Pregnancy is absolutely destroying Kim Kardashian even more than pretending to workout at the gym but really just reading a Cosmo already was, but you wouldn’t know it from her Instagram where over the past week she’s taken to sharing non-pregnant, conveniently angled pics of herself. So for educational purposes, we’ve posted each of those pics followed by what Kim looked like just last night which happened to be exactly what Natalie Portman‘s character in Black Swan saw every time she looked in a mirror. Haha! Body dysmorphia. So rife for comedy and not at all serious. (If I say things out loud, they become true. Don’t you ruin this for me.)

Photos: Getty, Splash News, WENN

superficial

  1. FattyFatty2X4

    But wait…….
    She is a huge, giant house.
    Put lipstick on a pig, it’s still a pig.

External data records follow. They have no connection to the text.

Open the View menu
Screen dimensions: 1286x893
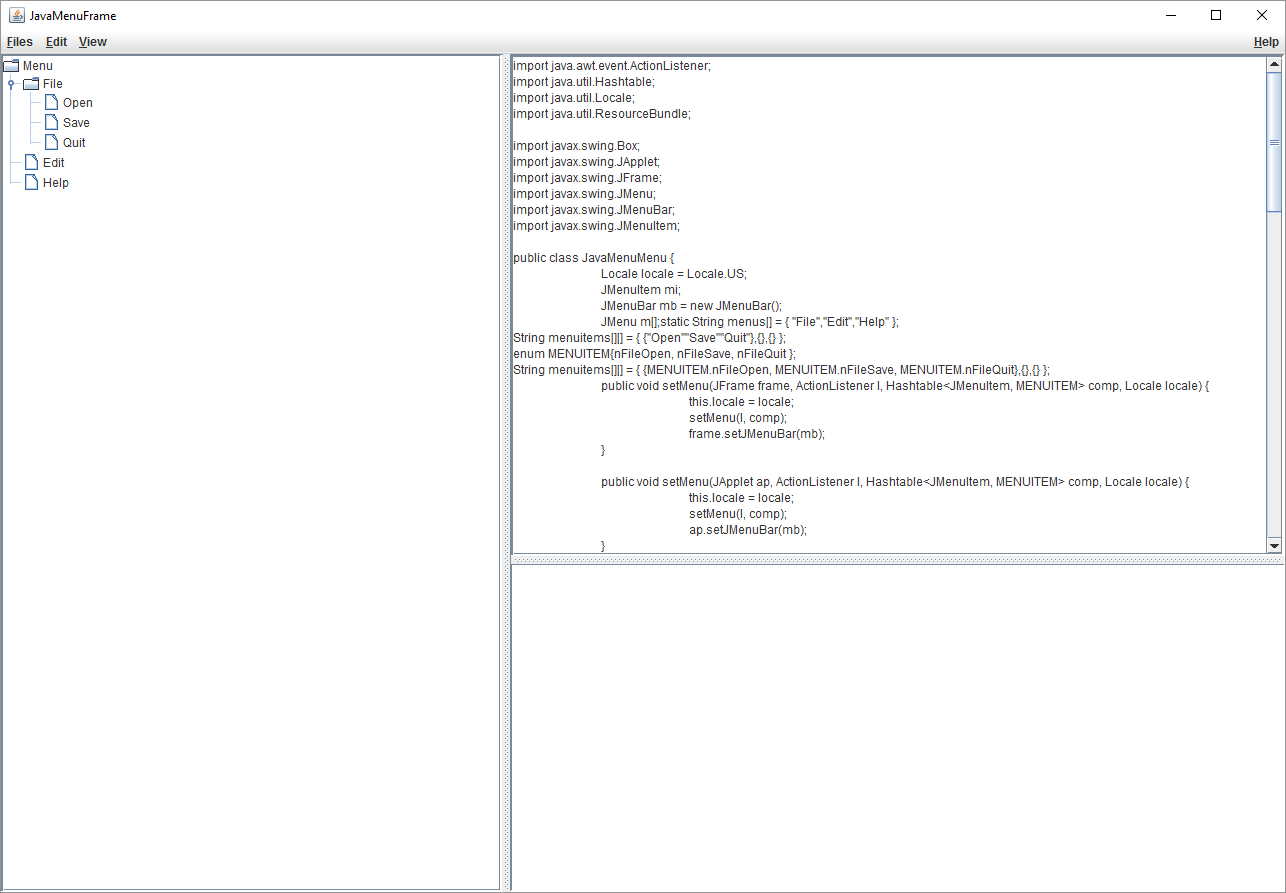pyautogui.click(x=92, y=42)
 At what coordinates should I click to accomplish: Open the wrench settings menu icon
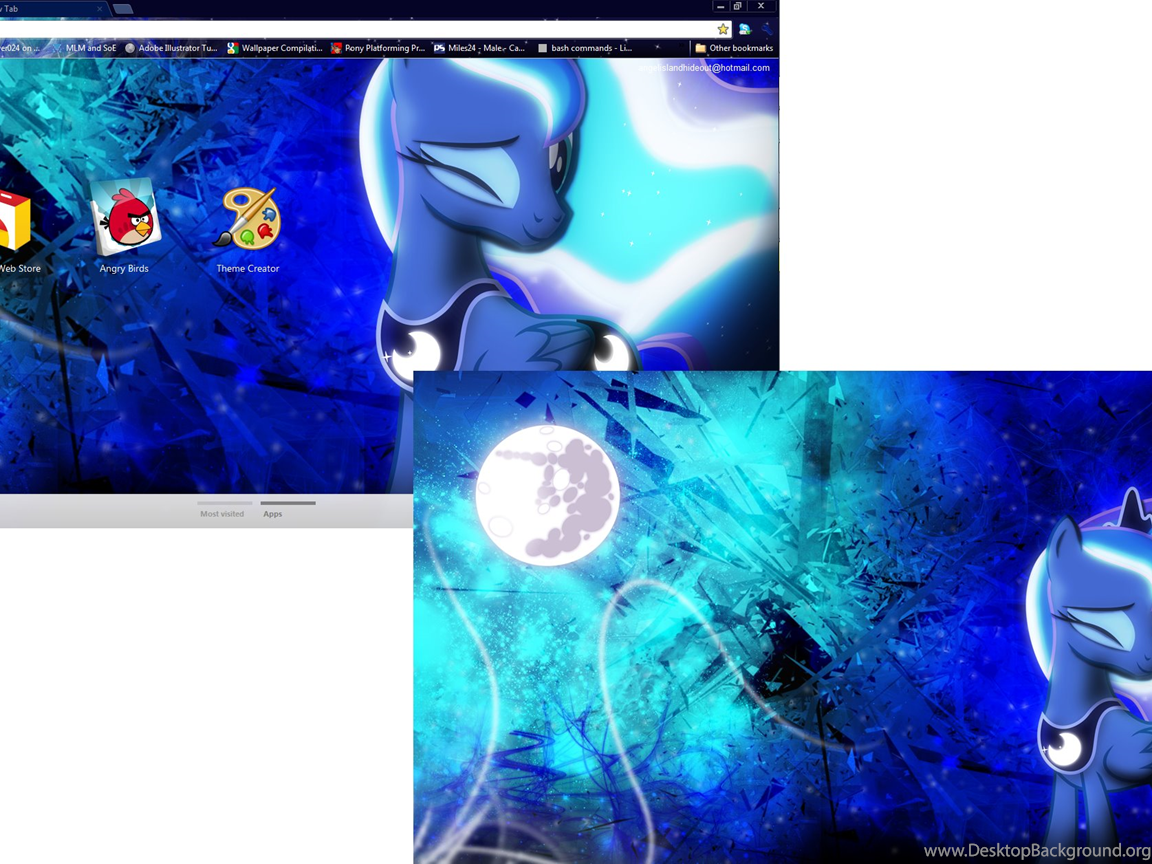click(767, 29)
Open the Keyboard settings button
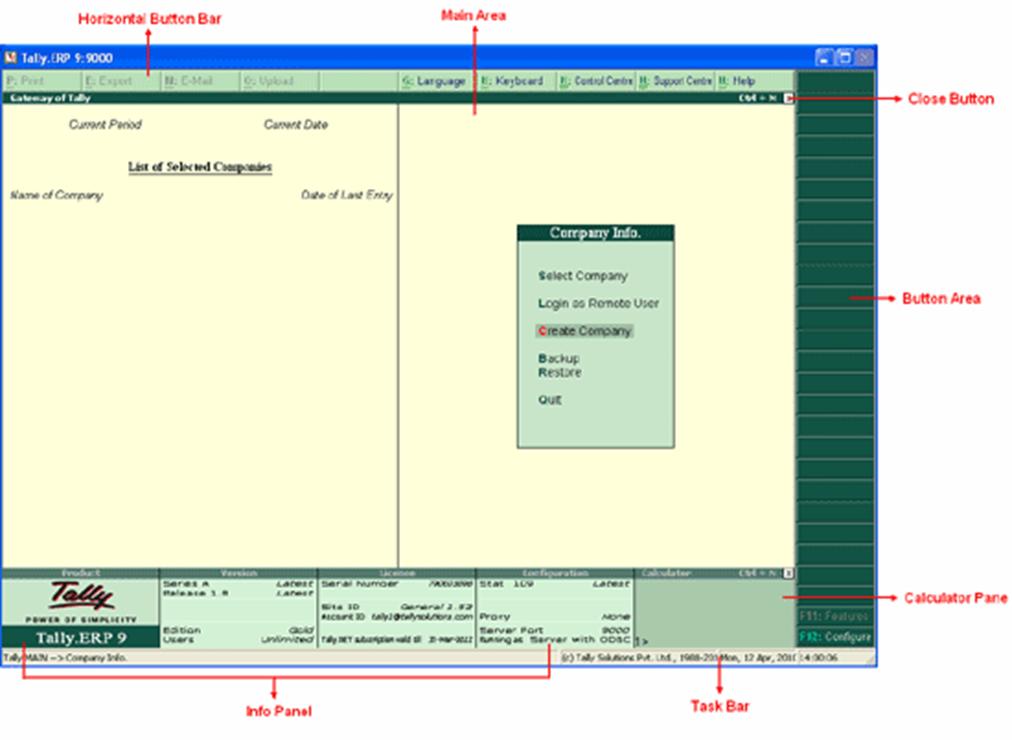Viewport: 1012px width, 740px height. [513, 81]
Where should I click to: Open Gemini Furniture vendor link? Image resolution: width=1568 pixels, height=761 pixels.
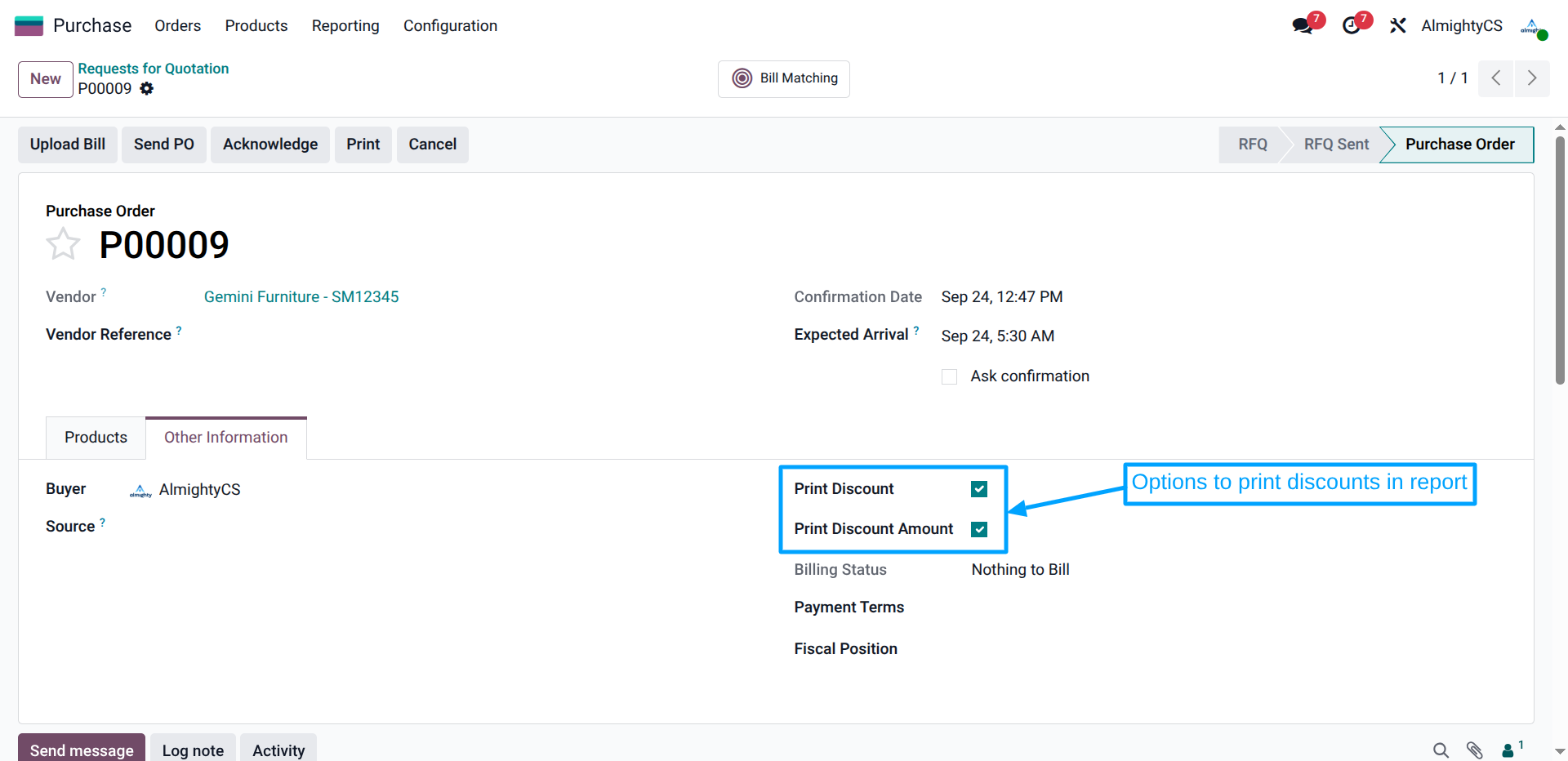[x=301, y=297]
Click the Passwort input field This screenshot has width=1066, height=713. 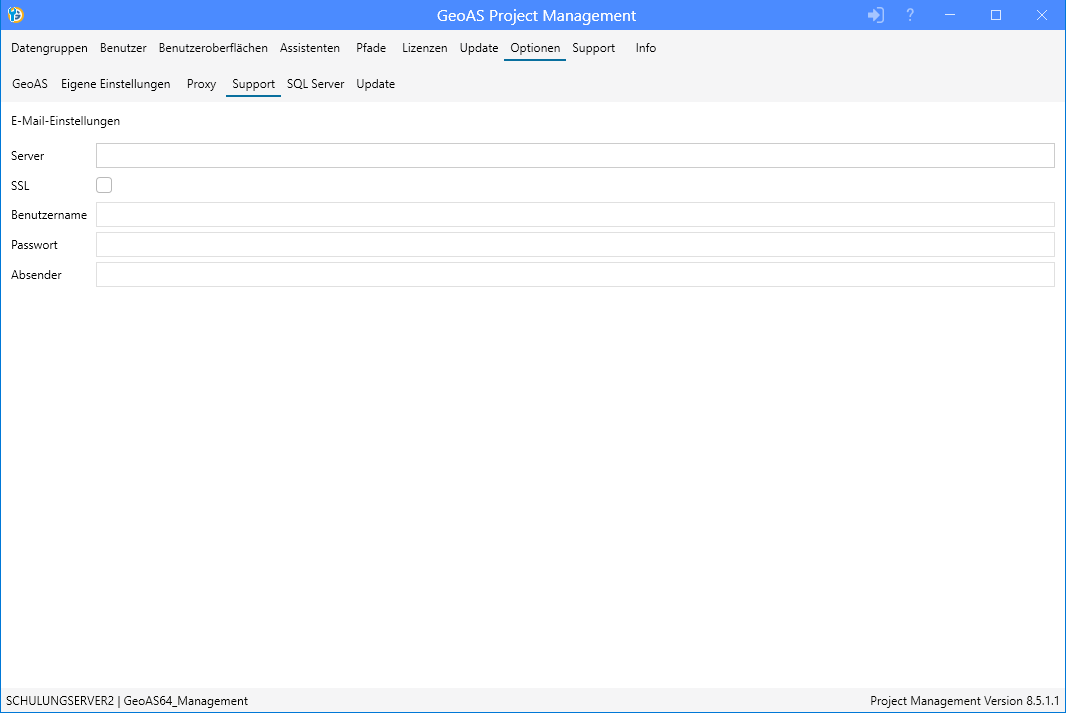575,245
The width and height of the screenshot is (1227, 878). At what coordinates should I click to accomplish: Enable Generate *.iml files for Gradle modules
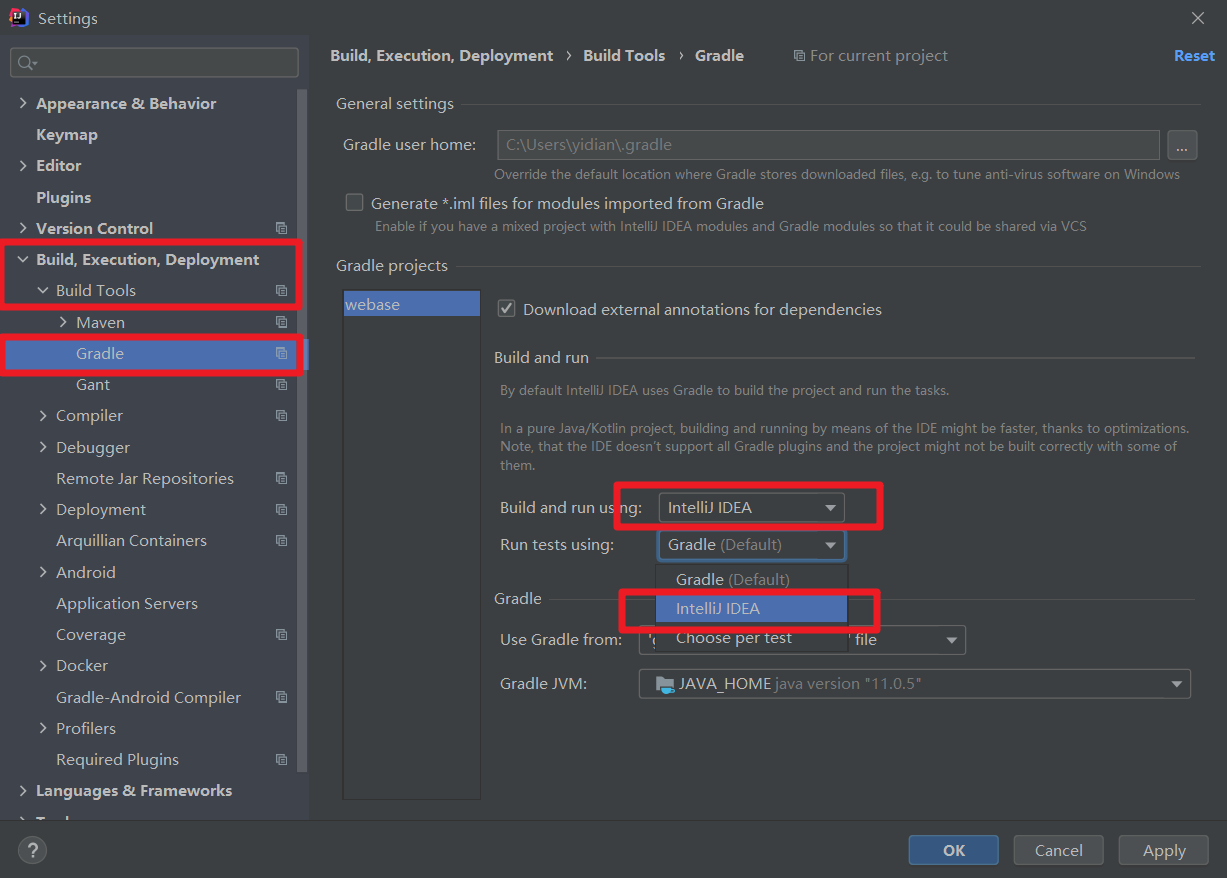(354, 202)
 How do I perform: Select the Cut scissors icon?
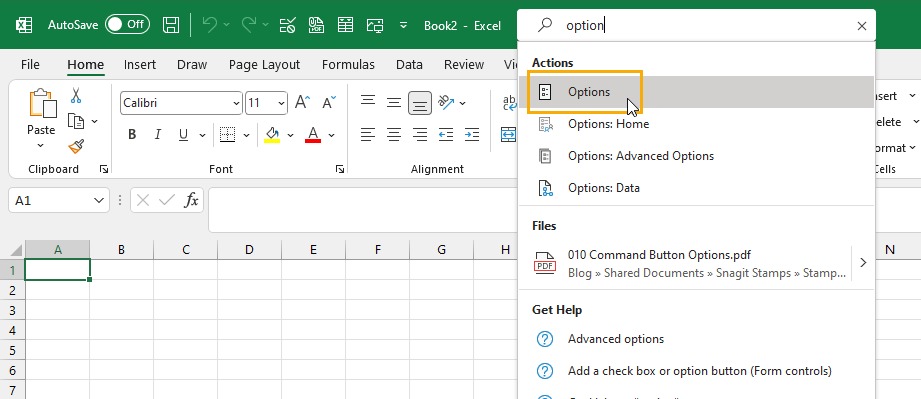point(76,95)
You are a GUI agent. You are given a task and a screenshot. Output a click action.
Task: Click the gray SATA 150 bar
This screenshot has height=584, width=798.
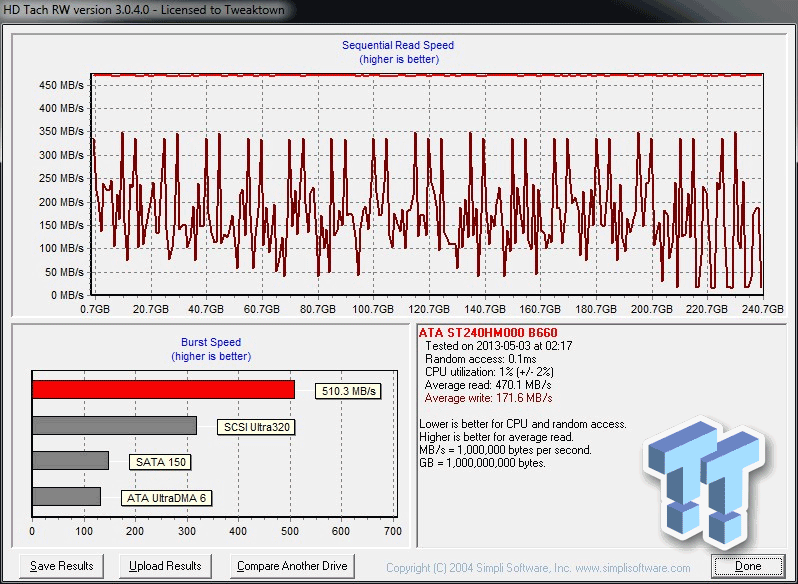coord(70,461)
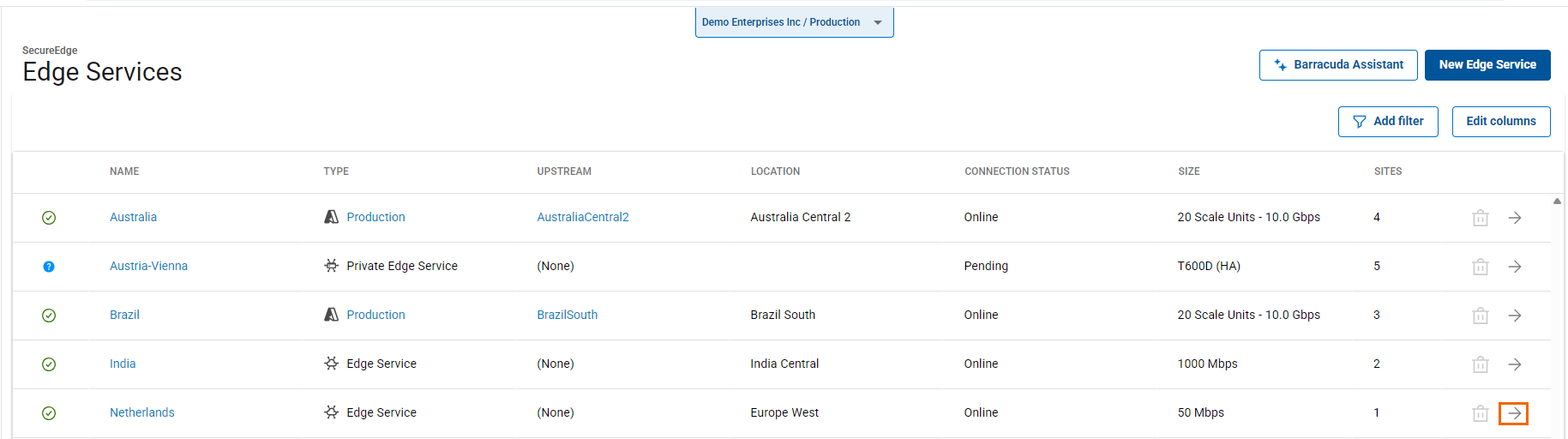Open Netherlands details via highlighted arrow
Image resolution: width=1568 pixels, height=439 pixels.
coord(1513,413)
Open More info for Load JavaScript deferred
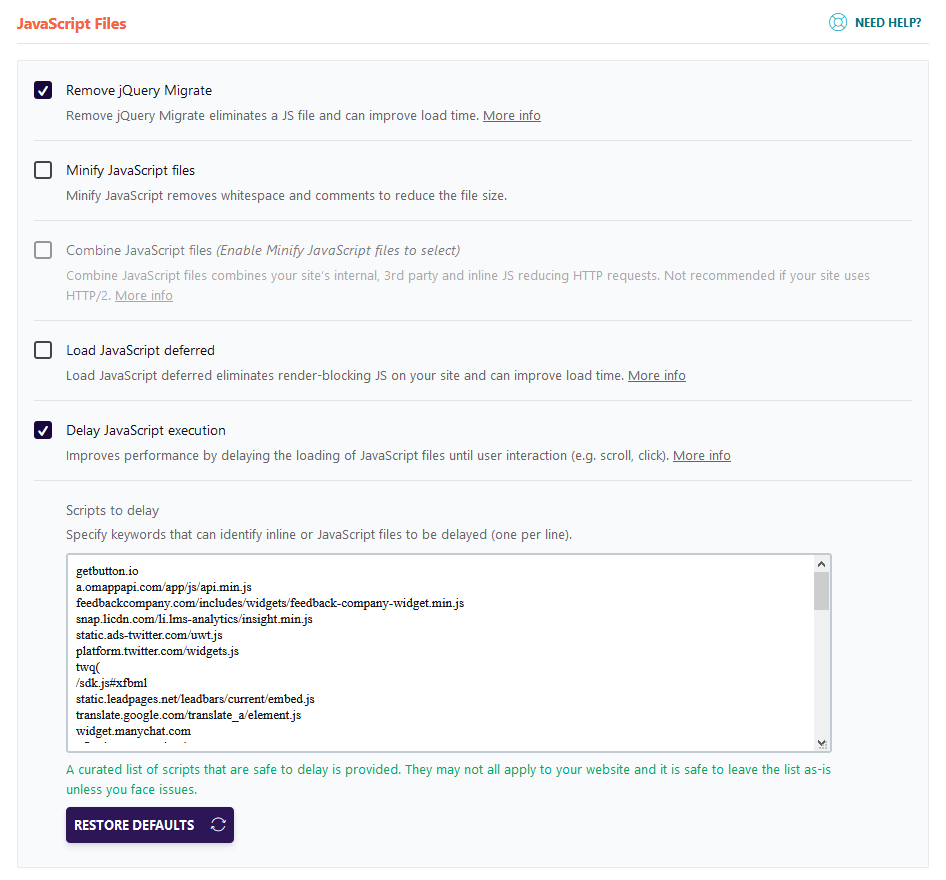 click(x=656, y=375)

  2. Kim Kardashian Skinny Instagram Pics
    FattyFatty2X4
    Commented on this photo:

    Cornrow’s on Whitey–
    God Bless America!

  3. Kim Kardashian Feather Blouse Covering Pregnant Belly
    Mimi
    Commented on this photo:

    She is such a pig

  4. Jay

    14:48, 14:49, 14:50, 14:51, almost her 15:00 minutes, I ‘m excited, anyone else?

  5. Kim Kardashian Skinny Instagram Pics
    Commented on this photo:

    Kim clearly asked which was her best look…and the answer was “blurry”.

  6. Use it while you got it folks and have fun. Urine is relatively safe and sterile.

  7. Kim Kardashian Feather Blouse Covering Pregnant Belly
    elephantman
    Commented on this photo:

    Actually that gives pigs across the world a bad rep!

  8. logan

    Mrs. Humphries you ain’t foolin anyone. Especially your …….husband. Oh yes I did.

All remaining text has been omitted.